## Page excerpt
= = = = =
What does make a TRUE Otaku?

Gemma1412

Kiznaiver
Erm... Now i wouldn't consider myself an Otaku, though i own over 300 manga, watched over 50 series and been to Japan. I still consider myself to be normal. Otaku in Japan is actually used in disgust. Though for some reason in Western countries, it's become some kind of positive status symbol of being 'more nerdier than thou'
The same with, yes those wapanese/weeaboo's (whatever you want to call them) Who will intergrate japanese into their sentences and then explain what it means afterwards to show their knowledges !!!1

"Domo Arigatou Gozaimasu~ That means Thank you very much in Japanese ^__^"

Otaku are quite pitiful to be honest, in the Japanese context i suppose. They're often seen carrying those creepy long pillows with anime characters, used for something to sleep with at night. They are so deeply submerged in anime culture that they are delusional and generally are the scum at the bottom of the barrel. Don't work, don't leave their room, don't socialise.

They're also the creators of Zettai Ryoiki, translated as Absolute Territory - the section of skin between thigh high socks and skirt. You starting to see my point?

This is, of course, a stereotype.
 

chaos

The Boss
Gemma1412 said:
...Otaku are quite pitiful to be honest, in the Japanese context i suppose. They're often seen carrying those creepy long pillows with anime characters, used for something to sleep with at night. They are so deeply submerged in anime culture that they are delusional and generally are the scum at the bottom of the barrel. Don't work, don't leave their room, don't socialise.

They're also the creators of Zettai Ryoiki, translated as Absolute Territory - the section of skin between thigh high socks and skirt. You starting to see my point? ...
= = = = =
## Dataset extract
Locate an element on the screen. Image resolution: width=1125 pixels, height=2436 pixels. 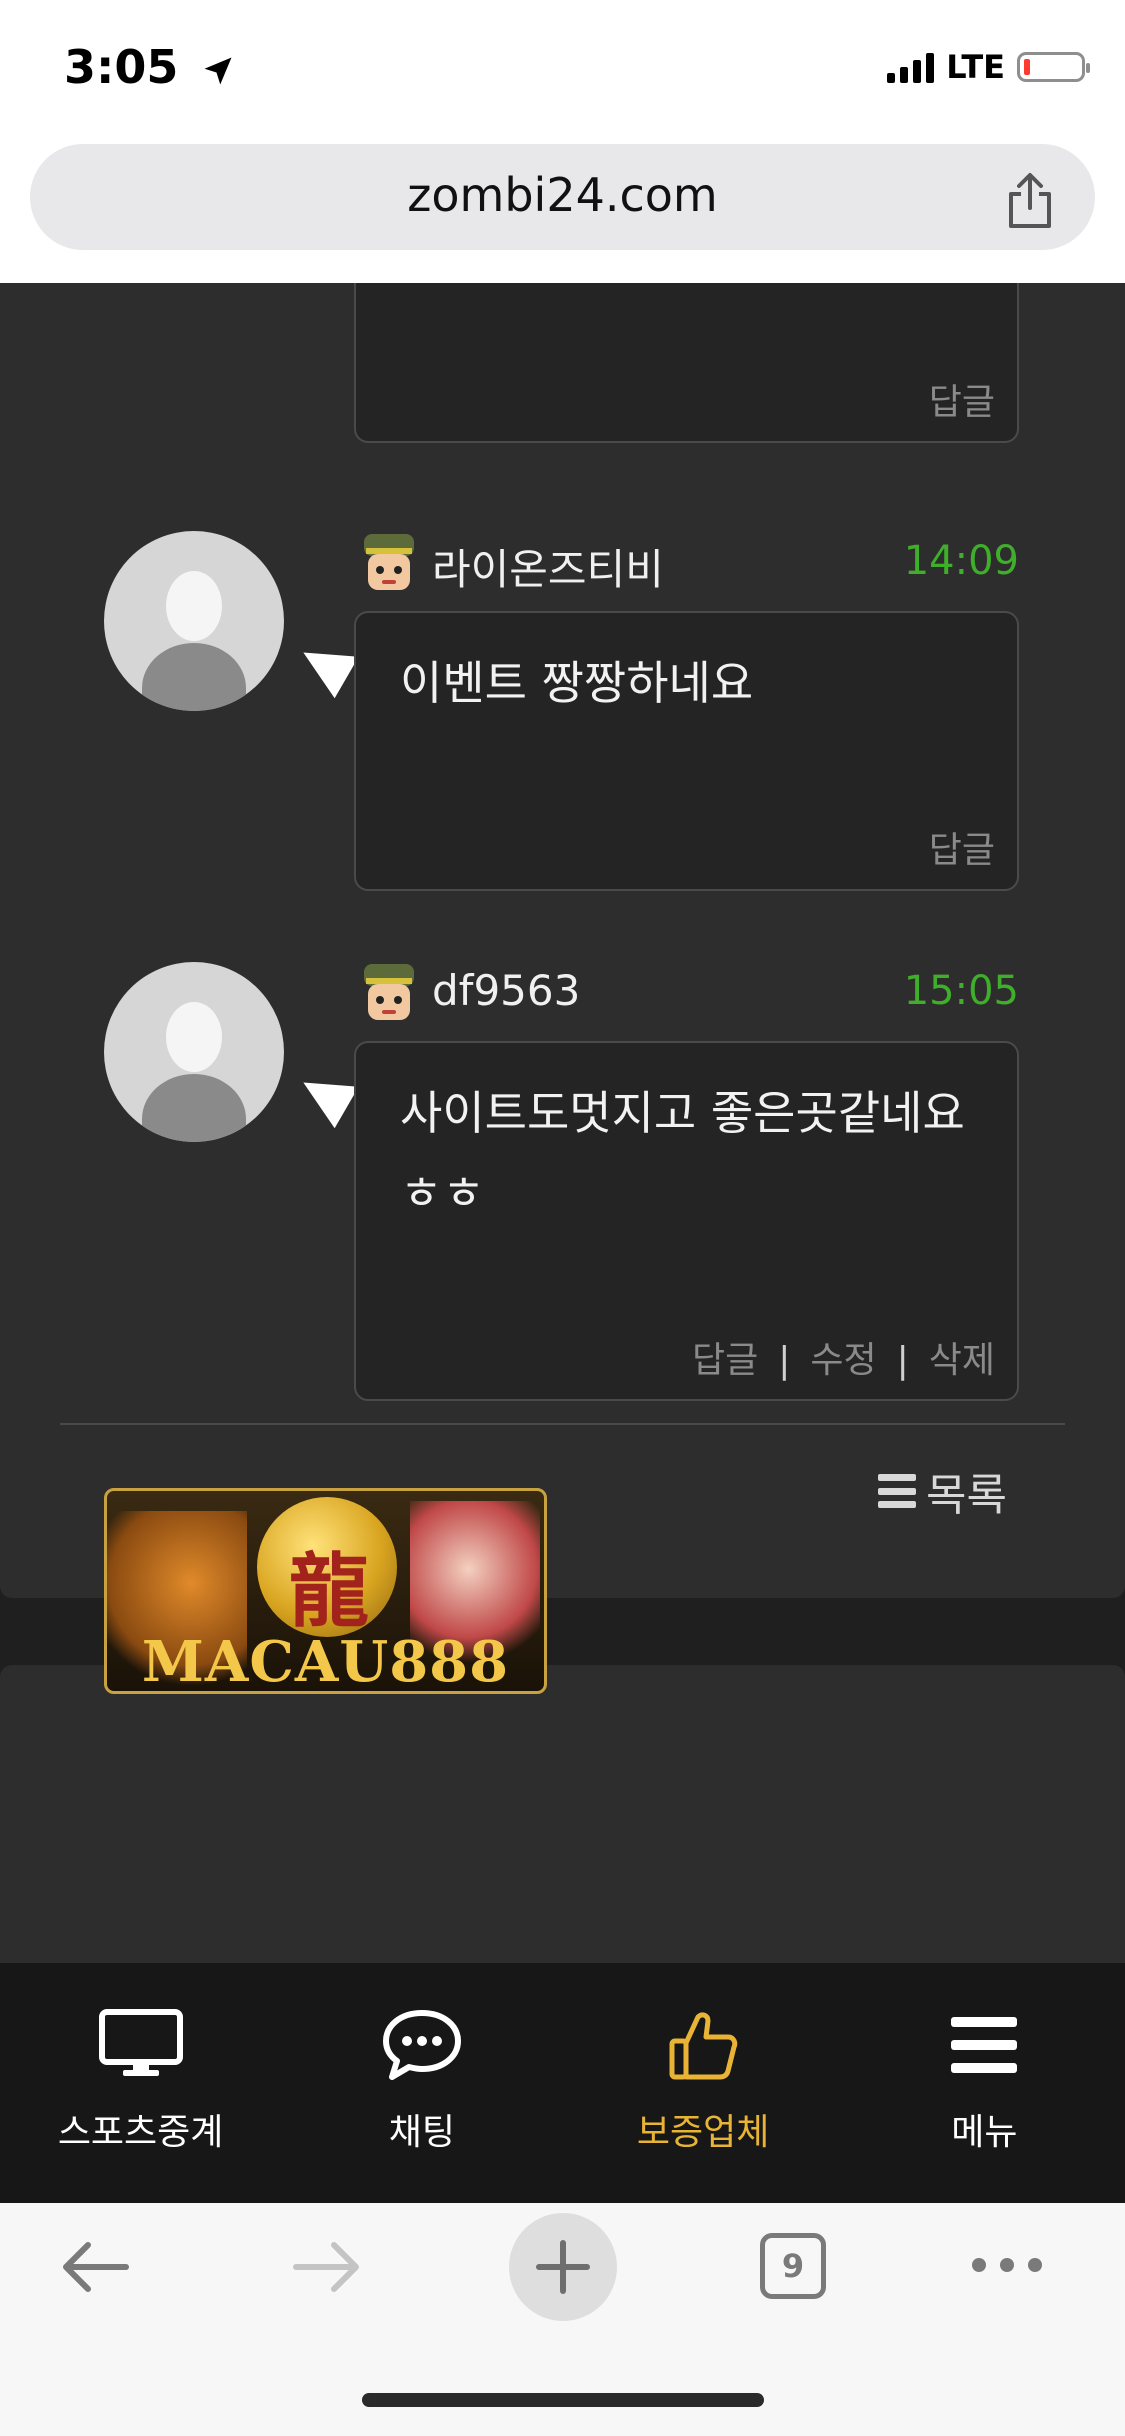
list-button-label: 목록 is located at coordinates (966, 1496).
= = = = =
## Problems to work on
1. In the forum thread on otaku, how is Zettai Ryoiki translated?
2. Please write the next part of the forum thread on otaku, starting after its last line.
The listing is separate from the forum thread on otaku.

## Responses per task
1. Absolute Territory.

2.
Wondering if all Otakus are hikikomoris (sic?) based on your description.

On the western context, otaku is used to identify a different kind of geek... the one infatuated with anime / manga / Japanese culture.
It's the typical case of "same word + dfferent culture = different meaning".
 

arthur_webb

Adventurer
chaos said:
Rui said:
Why is it people who say "weeaboo" also never know how to use apostrophes for plurals (don't)?...
I don't think I know how to use apostrophes for plurals properly.. :(

Rui, I usually agree with everything that you say.

But! Apostrophes do not denote plurality. "CD's" is wrong, wrong, wrong! Apostrophes are used to indicate possession by a noun: "The dog's CDs."

As for the topic at hand, I view otaku-ism as being a bit of a trophy of honour. Whilst I joke about myself being an otaku, I don't think that I truly qualify. I mean, some of these anime-obsessives really are something!
 

cardybean

Student Council President
Sorry to jump right in the convo', but tbh (to those who said this) I don't think an Otaku should be defined too heavily on how merchandise they own. What if someone spends all of their time playing games, watching anime and reading manga through piracy? Does that really deem them to not be an Otaku? I wouldn't say so.

But then again, I'm not an Otaku expect, so correct me if I'm wrong.
 

Wildcard

Thousand Master
How 'Otaku' someone is, is completely subjective. Frankly I can't stand all this 'true Otaku' thing since it reeks of elitism. Makes it sound like some sort of competition when it's simply a matter of shared interests.
 

Rui

Karamatsu Boy
Administrator
adamcube: I know, that's what I meant ;)

cardybean said:
Sorry to jump right in the convo', but tbh (to those who said this) I don't think an Otaku should be defined too heavily on how merchandise they own. What if someone spends all of their time playing games, watching anime and reading manga through piracy? Does that really deem them to not be an Otaku?

Personally, I wouldn't even call such a person a fan, if they don't ever try supporting the industry that gives them their entertainment. They can know a lot and see a lot, and certainly I could call them a consumer, watcher, gamer or reader. But I don't think they can really be getting into the whole mania of it all if they don't even care enough about it to part with a penny or spend more each year in McDonalds than on their hobby. My opinion and not one I'm going to change so easily after all this time.

I don't think otakuism is particularly elite - or why someone would particularly want to be classed as one. It just sort of happens if you let it take over your life to this degree.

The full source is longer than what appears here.